If you would like to read the article, it is found here:
I am giving a presentation virtually tomorrow for the eLearning Special Interest Group of CUE, Computer Users in Education. It’s been a while since I have presented in Elluminate, so it should be interesting. I am going to talk about the current state of online high schools both in California and nationally. Still pulling together some of the pieces. I will try to come back in the next day or two and post about the experience, but also share some of it here.
In my local newspaper, I responded to the concern expressed in an editorial about the University of California’s use of online courses. Yes, I said that online courses are often better than traditional courses. My source: U.S. Department of Education.
If you work in online learning, if your school district is considering online learning, if there is the remotest possibility that you need to learn more about online learning, this is the one conference that you should attend. No others even come close.
Well, if you had asked me, I could have told you. There is an opinion piece in the Washington Post that asserts that traditional schools are not working and recommends that we move learning online. Here’s the first part:
Deep within America’s collective consciousness, there is a little red schoolhouse. Inside, obedient children sit in rows, eagerly absorbing lessons as a kind, wise teacher writes on the blackboard. Shiny apples are offered as tokens of respect and gratitude.
The reality of American education is often quite different. Beige classrooms are filled with note-passers and texters, who casually ignore teachers struggling to make it to the end of the 50-minute period. Smart kids are bored, and slower kids are left behind. Anxiety about standardized tests is high, and scores are consistently low. National surveys find that parents despair over the quality of education in the United States — and they’re right to, as test results confirm again and again.

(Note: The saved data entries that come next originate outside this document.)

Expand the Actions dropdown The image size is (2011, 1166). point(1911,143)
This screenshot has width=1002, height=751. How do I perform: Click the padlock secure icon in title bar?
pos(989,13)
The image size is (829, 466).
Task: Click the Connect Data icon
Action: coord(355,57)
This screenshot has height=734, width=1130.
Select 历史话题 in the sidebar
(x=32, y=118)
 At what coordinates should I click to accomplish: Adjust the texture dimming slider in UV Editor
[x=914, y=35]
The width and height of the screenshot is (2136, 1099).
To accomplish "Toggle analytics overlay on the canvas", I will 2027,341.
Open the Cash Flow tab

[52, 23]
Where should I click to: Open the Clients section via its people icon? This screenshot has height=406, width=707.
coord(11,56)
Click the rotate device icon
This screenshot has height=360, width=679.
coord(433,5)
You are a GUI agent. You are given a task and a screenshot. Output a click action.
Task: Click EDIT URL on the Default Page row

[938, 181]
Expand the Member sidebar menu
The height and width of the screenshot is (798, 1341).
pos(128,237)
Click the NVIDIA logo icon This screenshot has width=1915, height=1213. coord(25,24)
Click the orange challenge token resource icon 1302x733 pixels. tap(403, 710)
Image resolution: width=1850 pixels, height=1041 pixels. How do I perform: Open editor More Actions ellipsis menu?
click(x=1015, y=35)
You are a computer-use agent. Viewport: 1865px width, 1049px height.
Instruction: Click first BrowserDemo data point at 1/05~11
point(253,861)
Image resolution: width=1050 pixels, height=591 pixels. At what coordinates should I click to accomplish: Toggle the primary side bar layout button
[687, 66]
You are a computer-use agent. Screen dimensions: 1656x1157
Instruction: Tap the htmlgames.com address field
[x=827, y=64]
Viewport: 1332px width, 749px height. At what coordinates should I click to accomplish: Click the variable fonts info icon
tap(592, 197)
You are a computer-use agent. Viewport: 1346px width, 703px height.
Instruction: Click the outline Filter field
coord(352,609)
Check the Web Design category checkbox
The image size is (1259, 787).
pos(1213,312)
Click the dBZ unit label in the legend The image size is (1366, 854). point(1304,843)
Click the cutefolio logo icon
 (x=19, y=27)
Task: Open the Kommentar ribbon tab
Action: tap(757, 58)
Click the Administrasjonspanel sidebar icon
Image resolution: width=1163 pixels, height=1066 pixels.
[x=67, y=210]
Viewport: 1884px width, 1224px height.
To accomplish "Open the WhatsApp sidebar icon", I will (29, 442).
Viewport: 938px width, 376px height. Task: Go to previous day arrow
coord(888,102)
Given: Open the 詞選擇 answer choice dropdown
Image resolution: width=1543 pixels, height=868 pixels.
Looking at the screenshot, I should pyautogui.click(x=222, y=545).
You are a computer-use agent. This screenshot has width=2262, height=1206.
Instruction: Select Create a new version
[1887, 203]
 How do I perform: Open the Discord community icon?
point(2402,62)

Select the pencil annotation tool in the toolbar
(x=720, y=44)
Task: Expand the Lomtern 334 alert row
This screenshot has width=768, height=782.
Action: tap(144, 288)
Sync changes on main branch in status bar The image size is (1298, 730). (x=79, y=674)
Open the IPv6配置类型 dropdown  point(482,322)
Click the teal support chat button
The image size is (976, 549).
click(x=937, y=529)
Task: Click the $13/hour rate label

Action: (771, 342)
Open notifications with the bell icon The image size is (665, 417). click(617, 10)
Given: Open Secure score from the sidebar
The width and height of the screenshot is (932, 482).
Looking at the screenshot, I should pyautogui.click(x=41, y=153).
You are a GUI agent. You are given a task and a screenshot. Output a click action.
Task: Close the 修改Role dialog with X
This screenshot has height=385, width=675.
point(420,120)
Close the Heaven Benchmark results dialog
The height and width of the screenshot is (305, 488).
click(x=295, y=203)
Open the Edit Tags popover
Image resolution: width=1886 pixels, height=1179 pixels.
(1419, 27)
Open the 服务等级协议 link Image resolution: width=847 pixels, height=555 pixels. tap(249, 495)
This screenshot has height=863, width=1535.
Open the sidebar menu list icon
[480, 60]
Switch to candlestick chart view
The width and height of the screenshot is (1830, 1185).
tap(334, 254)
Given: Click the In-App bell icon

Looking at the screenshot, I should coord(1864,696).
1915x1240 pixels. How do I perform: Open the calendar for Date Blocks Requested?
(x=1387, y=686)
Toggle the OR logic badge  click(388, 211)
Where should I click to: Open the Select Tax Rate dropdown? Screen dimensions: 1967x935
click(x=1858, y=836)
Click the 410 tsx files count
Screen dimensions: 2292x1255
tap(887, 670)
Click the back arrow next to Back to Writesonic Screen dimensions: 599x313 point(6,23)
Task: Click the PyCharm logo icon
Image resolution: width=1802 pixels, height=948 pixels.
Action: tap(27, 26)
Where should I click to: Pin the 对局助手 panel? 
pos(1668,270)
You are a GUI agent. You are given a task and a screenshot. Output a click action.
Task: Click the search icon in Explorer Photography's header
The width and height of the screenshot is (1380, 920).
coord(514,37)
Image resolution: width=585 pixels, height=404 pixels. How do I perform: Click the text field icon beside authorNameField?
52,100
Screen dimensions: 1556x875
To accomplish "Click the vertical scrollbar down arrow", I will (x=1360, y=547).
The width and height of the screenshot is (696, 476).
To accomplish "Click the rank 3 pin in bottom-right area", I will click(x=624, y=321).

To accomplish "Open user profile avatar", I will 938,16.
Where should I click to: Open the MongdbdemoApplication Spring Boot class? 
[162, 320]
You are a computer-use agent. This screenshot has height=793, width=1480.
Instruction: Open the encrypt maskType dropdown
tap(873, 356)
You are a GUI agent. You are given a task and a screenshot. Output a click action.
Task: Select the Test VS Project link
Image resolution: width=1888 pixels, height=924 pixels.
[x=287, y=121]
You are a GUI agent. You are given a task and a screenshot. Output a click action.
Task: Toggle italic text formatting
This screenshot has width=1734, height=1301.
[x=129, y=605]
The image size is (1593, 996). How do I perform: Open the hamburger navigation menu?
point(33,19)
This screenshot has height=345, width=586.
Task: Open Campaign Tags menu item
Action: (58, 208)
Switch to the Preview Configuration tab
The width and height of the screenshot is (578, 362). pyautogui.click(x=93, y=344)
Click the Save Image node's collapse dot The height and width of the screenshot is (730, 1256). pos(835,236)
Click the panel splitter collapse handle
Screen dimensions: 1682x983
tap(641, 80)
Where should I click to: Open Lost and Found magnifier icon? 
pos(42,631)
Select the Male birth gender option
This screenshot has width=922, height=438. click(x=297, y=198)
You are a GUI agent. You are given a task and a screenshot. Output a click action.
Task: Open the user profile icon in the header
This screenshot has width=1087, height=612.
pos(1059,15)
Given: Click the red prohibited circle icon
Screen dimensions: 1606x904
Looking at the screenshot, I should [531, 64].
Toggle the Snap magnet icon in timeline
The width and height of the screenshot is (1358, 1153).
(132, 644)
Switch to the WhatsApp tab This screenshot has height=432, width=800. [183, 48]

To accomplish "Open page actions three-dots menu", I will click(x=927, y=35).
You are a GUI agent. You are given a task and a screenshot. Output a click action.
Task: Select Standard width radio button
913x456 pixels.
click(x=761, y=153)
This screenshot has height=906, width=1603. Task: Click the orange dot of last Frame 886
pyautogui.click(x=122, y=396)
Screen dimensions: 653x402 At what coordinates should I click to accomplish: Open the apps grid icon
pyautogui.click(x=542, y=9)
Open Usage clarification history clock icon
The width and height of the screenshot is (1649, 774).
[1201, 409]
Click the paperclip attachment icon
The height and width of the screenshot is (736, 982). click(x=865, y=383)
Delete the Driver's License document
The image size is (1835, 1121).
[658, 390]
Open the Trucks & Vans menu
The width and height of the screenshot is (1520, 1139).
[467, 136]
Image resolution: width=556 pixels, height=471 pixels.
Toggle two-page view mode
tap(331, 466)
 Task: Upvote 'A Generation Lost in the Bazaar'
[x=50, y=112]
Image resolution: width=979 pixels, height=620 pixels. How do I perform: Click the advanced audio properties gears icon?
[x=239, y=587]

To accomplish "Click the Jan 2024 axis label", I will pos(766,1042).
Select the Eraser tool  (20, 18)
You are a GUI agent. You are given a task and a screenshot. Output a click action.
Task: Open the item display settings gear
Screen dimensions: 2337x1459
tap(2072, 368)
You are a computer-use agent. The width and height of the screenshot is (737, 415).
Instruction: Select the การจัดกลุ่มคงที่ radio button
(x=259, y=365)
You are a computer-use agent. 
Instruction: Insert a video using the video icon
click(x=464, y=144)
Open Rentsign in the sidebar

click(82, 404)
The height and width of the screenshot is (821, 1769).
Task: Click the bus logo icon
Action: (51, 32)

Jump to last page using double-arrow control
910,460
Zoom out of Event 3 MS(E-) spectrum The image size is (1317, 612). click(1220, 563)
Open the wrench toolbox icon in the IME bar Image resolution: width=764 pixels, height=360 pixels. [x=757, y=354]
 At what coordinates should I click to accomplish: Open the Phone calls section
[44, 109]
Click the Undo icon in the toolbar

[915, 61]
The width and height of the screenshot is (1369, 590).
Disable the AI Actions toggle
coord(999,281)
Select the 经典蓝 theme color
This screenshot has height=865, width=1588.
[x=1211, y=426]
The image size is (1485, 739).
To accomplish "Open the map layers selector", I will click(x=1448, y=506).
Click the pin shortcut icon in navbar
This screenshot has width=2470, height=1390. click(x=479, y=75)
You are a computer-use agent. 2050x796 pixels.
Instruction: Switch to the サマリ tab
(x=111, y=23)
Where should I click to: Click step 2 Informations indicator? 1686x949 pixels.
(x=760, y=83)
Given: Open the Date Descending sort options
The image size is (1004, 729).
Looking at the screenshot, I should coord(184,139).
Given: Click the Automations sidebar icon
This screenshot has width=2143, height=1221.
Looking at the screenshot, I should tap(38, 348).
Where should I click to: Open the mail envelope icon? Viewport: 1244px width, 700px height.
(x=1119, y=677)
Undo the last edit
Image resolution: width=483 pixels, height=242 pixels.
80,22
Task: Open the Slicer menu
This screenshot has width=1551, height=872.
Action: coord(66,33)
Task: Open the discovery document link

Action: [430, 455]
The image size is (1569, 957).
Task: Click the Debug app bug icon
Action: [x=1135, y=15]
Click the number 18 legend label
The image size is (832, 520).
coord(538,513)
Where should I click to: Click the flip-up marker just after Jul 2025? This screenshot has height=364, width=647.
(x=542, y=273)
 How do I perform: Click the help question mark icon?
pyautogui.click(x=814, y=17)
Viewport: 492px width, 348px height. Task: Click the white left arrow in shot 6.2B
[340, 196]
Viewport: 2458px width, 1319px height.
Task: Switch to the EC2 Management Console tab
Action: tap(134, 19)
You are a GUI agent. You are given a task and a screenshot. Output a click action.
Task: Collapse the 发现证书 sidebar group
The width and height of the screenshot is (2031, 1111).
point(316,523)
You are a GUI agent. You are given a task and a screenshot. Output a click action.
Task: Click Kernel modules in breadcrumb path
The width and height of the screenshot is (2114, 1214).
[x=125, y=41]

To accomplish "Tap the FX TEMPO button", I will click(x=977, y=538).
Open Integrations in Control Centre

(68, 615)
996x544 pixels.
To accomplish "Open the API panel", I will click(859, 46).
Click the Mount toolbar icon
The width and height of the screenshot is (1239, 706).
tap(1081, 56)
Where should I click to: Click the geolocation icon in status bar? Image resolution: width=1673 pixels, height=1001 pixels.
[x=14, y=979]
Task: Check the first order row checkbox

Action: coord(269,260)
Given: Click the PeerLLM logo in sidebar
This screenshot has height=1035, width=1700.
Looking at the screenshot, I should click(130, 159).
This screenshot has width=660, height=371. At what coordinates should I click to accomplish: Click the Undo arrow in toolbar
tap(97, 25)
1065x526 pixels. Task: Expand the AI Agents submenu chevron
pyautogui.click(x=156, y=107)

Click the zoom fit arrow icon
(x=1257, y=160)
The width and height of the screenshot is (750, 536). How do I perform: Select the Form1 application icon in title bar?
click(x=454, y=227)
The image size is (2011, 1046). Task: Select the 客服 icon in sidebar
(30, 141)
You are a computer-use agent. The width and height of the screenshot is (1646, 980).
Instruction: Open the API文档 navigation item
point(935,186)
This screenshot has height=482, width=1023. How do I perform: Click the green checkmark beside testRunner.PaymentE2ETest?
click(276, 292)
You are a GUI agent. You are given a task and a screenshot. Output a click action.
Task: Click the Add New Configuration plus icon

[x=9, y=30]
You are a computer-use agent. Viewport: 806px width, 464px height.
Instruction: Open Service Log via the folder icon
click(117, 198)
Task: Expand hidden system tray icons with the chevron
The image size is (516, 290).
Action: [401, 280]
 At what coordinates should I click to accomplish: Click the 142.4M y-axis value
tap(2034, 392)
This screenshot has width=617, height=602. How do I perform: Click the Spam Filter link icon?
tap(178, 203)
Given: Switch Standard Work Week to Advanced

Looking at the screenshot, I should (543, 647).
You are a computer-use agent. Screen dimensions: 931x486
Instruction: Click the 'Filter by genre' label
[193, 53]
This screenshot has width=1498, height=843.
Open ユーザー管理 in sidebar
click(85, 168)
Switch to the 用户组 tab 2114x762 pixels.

That does about say it all. Ultimately, what we are doing in classrooms is not working. I’m not willing to give up on it, though. However, I think that online learning will be key in fixing what is going on in those classrooms. When people want to talk about the effect of the traditional classroom on online learning, they have it exactly backwards.
Online learning is what will fix the classroom. Interactivity is what makes or breaks instruction. As we begin to do more creative instruction online, that will spill over into the brick-and-mortar classrooms.
The Chronicle of Higher Education has an opinion piece about the mythsthat are still around about distance/online learning. It is perplexing to those of us who work in the field that we can still be having these sorts of conversations. The first distance education courses were offered, what, 150 years ago? Granted, they were not online, but the world has a sufficiently long history of offering education where the teacher and the students are not in the same place.
Librarian and online instructor Todd Gilman offers the following:
I enjoy the work and feel confident that I have helped students become better readers, writers, future librarians, curators, and researchers. Yet every time I speak with faculty colleagues who have only taught what distance educators call “face to face” or “on ground” courses, I get the same bewildered responses: “I’ve never understood this whole online teaching thing” or “So do you teach via e-mail?” or “Is that like a correspondence course?”
Hidden beneath the surface of such seemingly innocuous comments and questions is a little jab, which, if put into words, would go something like this: “You’re not a real college teacher, are you? If you were, you’d be interacting with students in a bricks-and-mortar classroom like I do.”
I am still amazed that we are still having these sorts of discussions whether it is at the college or the K-12 level. One of the statistics that I share with administrators, teachers, and the general public is that the first online high school courses were offered in 1994.